O problema é levar o objetivo a cabo, e passar a vida esperando por tais momentos especiais. Dia desses, notei que deixei uma trufa em cima da geladeira por dias. “Ah, vou comer no fim de semana, um docinho no café da manhã”, “Vou guardar pra sobremesa”, “Vou tomar com um cafezinho”. O tempo foi passando e quando constatei que a bicha me encarava há semanas, não pestanejei; abri e cravei-lhe uma dentada. Pior: era sabor panetone, com recheio de frutas cristalizadas. Um troço horrível, credo! Tanta espera em vão.

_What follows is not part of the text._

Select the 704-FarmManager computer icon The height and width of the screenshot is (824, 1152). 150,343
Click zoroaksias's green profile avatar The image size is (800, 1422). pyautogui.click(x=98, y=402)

Esperar por um futuro melhor e mais bonito (e, neste caso, mais gostoso) pode ser um tiro no pé. Que a gente saiba fazer nosso hoje especial em doses pequenas e, quando possível, cavalares, pra podermos olhar pra trás e nos lembrarmos do passado com aquele sorriso bobo que não dá pra segurar na fila do banco. Até porque nem todos os especiais que tanto esperamos chegam, pelo simples fato de que, como Chico diria, muito antes de ser cercado por playboy na rua: “Amanhã, ninguém sabe”. Na geladeira da minha vida, o show do David Bowie sempre será a trufa que segue me encarando. E eu nunca poderei comer.